To Octav you can't say that |3x-3|=3|x-1| counter example x=2.5

proof: f(x)=3x-2 g(x)=-4x+5 then we can see that if (not necessarily order of f,g...) A= f(g(...g(x)...))=(-1)^k*4^k*3^t*x - (-1)^k*4^k*3^t + 1 where * product of number and k number of g, t number of f. and we can se that if k+t don't equal to p+q where p,q number of f,g A not equal B where B=(-1)^q*4^q*3^p*x - (-1)^p*4^p*3^q + 1 so M is infinite.

akhan98 wrote: To Octav you can't say that |3x-3|=3|x-1| counter example x=2.5 In fact, you can say that and the counterexample is invalid: $|3x-3|=|3\cdot 2.5-3|=|4.5|=4.5$ and $3|x-1|=3|2.5-1|=3\cdot 1.5=4.5$. Actually, for any reals (or even complex) $a,b$ the following holds: $|a\cdot b|=|a| \cdot |b|$.

i thought that |a| means that the greatest integer less than or equal to x

Sorry)

to phantom and what do you think about my solution???

@akhan98: No problem . The integral part symbol is kind of confusing around here as far as I've noticed, so it is understandable. EDIT: Regarding the solution, I don't really get what you meant with "number of f".

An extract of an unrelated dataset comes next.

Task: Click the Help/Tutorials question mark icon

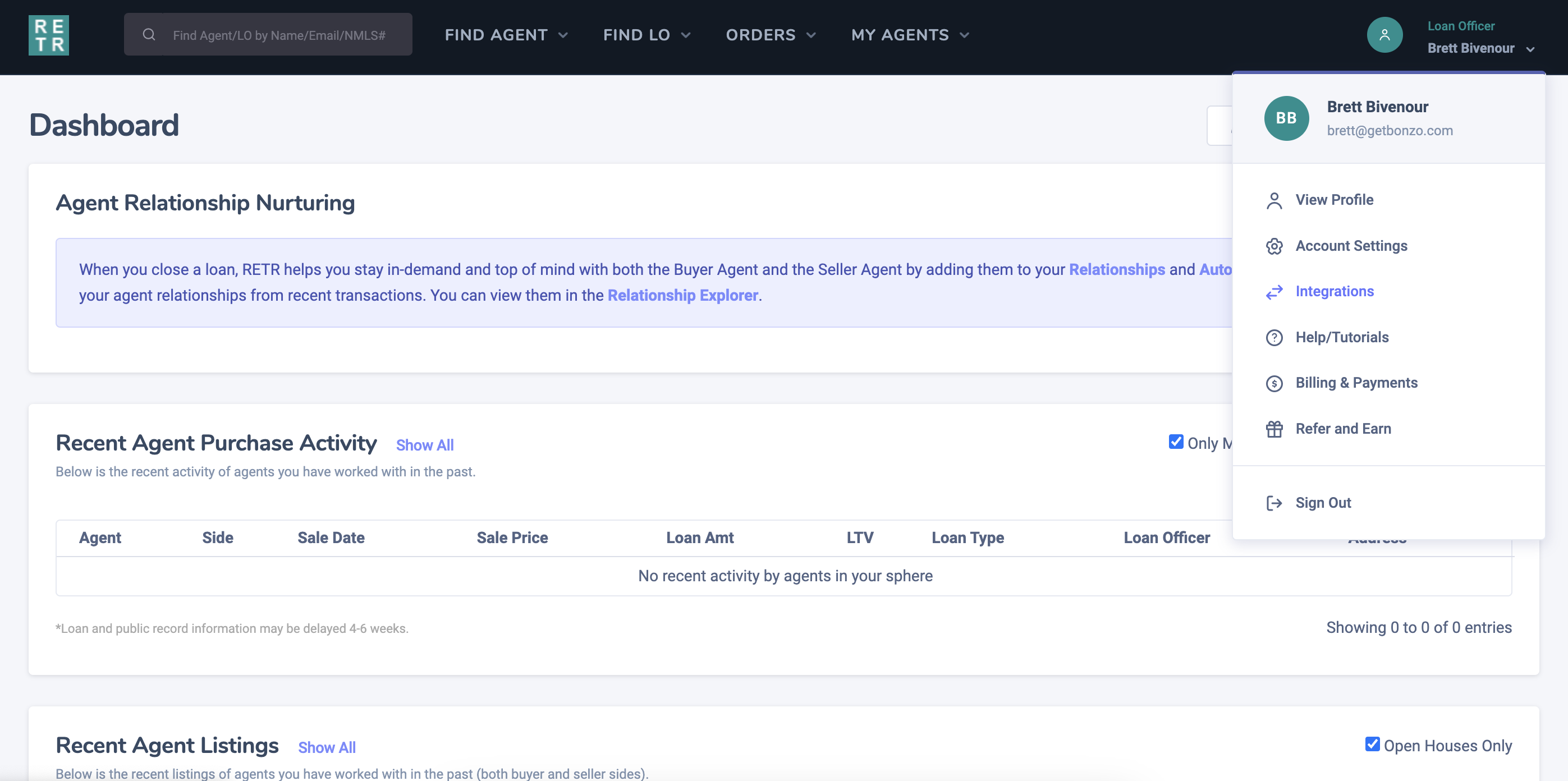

@PhantomR: if A= f(g(...g(x)...)) in the expression there are k times g and t times f so A=(-1)^k*4^k*3^t*x - (-1)^k*4^k*3^t + 1 because we can see that coefficient near the x is (-1)^k*4^k*3^t*x and if x=1 A=1 what means that A=(-1)^k*4^k*3^t*x - (-1)^k*4^k*3^t + 1 and do you understand what I mean?